Step 1: Sample Preparation

Proper sample preparation is crucial for successful western blotting. The method depends on your sample type:

• Cell lysates: Lyse cells in appropriate lysis buffer with protease and phosphatase inhibitors
• Tissue samples: Homogenize tissue in lysis buffer using mechanical methods
• Purified proteins: Dilute to appropriate concentration in sample buffer

Determine protein concentration using BCA, Bradford, or Lowry assay. Mix samples with Laemmli sample buffer (typically 1:1 ratio) and heat at 95°C for 5 minutes to denature proteins. This step is essential for proper protein separation during electrophoresis.

Step 2: SDS-PAGE Electrophoresis

Load equal amounts of protein (typically 20-50 μg) into each well of the SDS-PAGE gel. The exact amount depends on your target protein abundance and detection method. Include molecular weight markers in at least one lane for size reference.

Run electrophoresis at constant voltage (typically 80-120V) until the dye front reaches the bottom of the gel. The running time depends on gel percentage and protein size. Monitor the run to ensure proteins don't run off the gel.

After electrophoresis, the gel can be stained with Coomassie Blue to verify protein separation, or proceed directly to transfer.

Step 3: Protein Transfer

Transfer proteins from gel to membrane using either wet transfer or semi-dry transfer methods:

• Wet transfer: Use 100V for 1 hour or 30V overnight at 4°C. This method is more reliable for large proteins (>100 kDa)
• Semi-dry transfer: Use 15V for 30-60 minutes. Faster but may be less efficient for large proteins

After transfer, verify successful transfer by staining the membrane with Ponceau S or by checking the gel for remaining proteins.

Step 4: Membrane Blocking

Block the membrane with 5% non-fat milk or 3-5% BSA in TBST for 1 hour at room temperature with gentle shaking. Blocking prevents non-specific antibody binding and reduces background signal.

The choice between milk and BSA depends on your antibody. Some antibodies work better with BSA, especially when detecting phosphorylated proteins, as milk contains casein which can interfere with phospho-specific antibodies.

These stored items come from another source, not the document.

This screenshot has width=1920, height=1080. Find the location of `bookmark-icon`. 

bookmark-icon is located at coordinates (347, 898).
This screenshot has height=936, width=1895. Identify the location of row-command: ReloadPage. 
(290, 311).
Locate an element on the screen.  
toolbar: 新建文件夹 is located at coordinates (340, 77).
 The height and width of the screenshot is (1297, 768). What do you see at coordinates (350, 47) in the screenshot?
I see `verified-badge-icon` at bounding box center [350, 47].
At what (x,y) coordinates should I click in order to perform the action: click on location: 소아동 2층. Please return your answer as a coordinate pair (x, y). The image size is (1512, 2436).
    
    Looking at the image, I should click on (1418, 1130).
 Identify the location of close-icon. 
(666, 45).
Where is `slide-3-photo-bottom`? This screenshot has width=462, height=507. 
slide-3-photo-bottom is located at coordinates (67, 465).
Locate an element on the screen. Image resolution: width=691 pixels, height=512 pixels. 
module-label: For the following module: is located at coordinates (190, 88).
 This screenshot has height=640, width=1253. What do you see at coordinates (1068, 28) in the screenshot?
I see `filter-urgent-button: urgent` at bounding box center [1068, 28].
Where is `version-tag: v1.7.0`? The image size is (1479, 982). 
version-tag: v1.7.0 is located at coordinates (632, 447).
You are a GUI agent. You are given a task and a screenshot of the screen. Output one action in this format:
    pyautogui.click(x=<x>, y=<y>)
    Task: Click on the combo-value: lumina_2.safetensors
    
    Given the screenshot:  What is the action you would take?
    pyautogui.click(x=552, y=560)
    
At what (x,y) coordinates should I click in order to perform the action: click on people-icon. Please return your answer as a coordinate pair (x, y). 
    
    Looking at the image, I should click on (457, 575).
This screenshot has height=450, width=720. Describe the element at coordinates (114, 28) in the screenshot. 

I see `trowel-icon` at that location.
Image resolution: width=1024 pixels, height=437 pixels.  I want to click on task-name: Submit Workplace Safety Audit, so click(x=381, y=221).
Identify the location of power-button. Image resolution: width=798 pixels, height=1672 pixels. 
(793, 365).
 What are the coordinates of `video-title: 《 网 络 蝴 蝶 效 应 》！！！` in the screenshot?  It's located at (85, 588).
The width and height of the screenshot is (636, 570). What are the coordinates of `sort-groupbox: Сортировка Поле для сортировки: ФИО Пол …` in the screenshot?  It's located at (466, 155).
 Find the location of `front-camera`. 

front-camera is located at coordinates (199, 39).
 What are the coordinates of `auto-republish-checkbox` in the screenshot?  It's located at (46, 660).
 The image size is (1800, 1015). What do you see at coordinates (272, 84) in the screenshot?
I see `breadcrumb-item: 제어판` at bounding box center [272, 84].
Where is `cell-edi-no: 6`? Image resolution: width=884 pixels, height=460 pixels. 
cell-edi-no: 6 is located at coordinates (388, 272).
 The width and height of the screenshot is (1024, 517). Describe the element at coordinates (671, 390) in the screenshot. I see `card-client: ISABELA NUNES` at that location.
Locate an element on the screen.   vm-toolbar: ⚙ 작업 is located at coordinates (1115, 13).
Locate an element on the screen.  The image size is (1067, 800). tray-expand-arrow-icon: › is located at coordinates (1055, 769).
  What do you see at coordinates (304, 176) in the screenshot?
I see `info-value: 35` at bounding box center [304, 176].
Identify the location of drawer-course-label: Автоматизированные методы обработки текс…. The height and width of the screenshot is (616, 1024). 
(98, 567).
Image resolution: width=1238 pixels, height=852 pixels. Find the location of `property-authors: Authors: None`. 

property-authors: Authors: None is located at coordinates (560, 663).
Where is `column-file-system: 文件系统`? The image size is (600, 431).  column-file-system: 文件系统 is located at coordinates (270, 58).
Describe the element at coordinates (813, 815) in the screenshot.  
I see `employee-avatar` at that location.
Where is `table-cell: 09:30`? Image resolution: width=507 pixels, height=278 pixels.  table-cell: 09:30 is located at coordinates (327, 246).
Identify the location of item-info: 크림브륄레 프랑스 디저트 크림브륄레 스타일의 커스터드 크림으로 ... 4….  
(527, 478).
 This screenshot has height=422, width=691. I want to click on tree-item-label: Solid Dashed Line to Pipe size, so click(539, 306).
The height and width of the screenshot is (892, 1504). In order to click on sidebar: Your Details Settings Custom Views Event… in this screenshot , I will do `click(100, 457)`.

Step 5: Primary Antibody Incubation

Dilute primary antibody in blocking solution according to manufacturer's recommendations (typically 1:1000 to 1:5000). Incubate membrane with primary antibody overnight at 4°C or for 1-2 hours at room temperature with gentle shaking.

Optimal antibody concentration should be determined empirically. Too high concentration can increase background, while too low may result in weak or no signal.

Step 6: Washing

Wash membrane 3-5 times with TBST, 5 minutes each wash, to remove unbound primary antibody. Thorough washing is essential to reduce background signal. Increase washing time or number of washes if background is high.

Step 7: Secondary Antibody Incubation

Dilute HRP-conjugated secondary antibody in blocking solution (typically 1:5000 to 1:10000). Incubate membrane for 1 hour at room temperature with gentle shaking.

Ensure the secondary antibody is specific to the species and isotype of your primary antibody. For example, if using a mouse IgG primary antibody, use an anti-mouse IgG secondary antibody.

Step 8: Final Washing

Wash membrane 3-5 times with TBST, 5 minutes each wash, to remove unbound secondary antibody. This final washing step is critical for clean results with minimal background.

Step 9: Detection

For chemiluminescent detection, incubate membrane with ECL substrate for 1-5 minutes, then expose to X-ray film or capture with imaging system. Exposure time varies depending on signal strength (typically 1 second to 10 minutes).

For fluorescent detection, scan membrane with appropriate excitation wavelength using a fluorescence imaging system. Protect membranes from light during fluorescent detection to prevent photobleaching.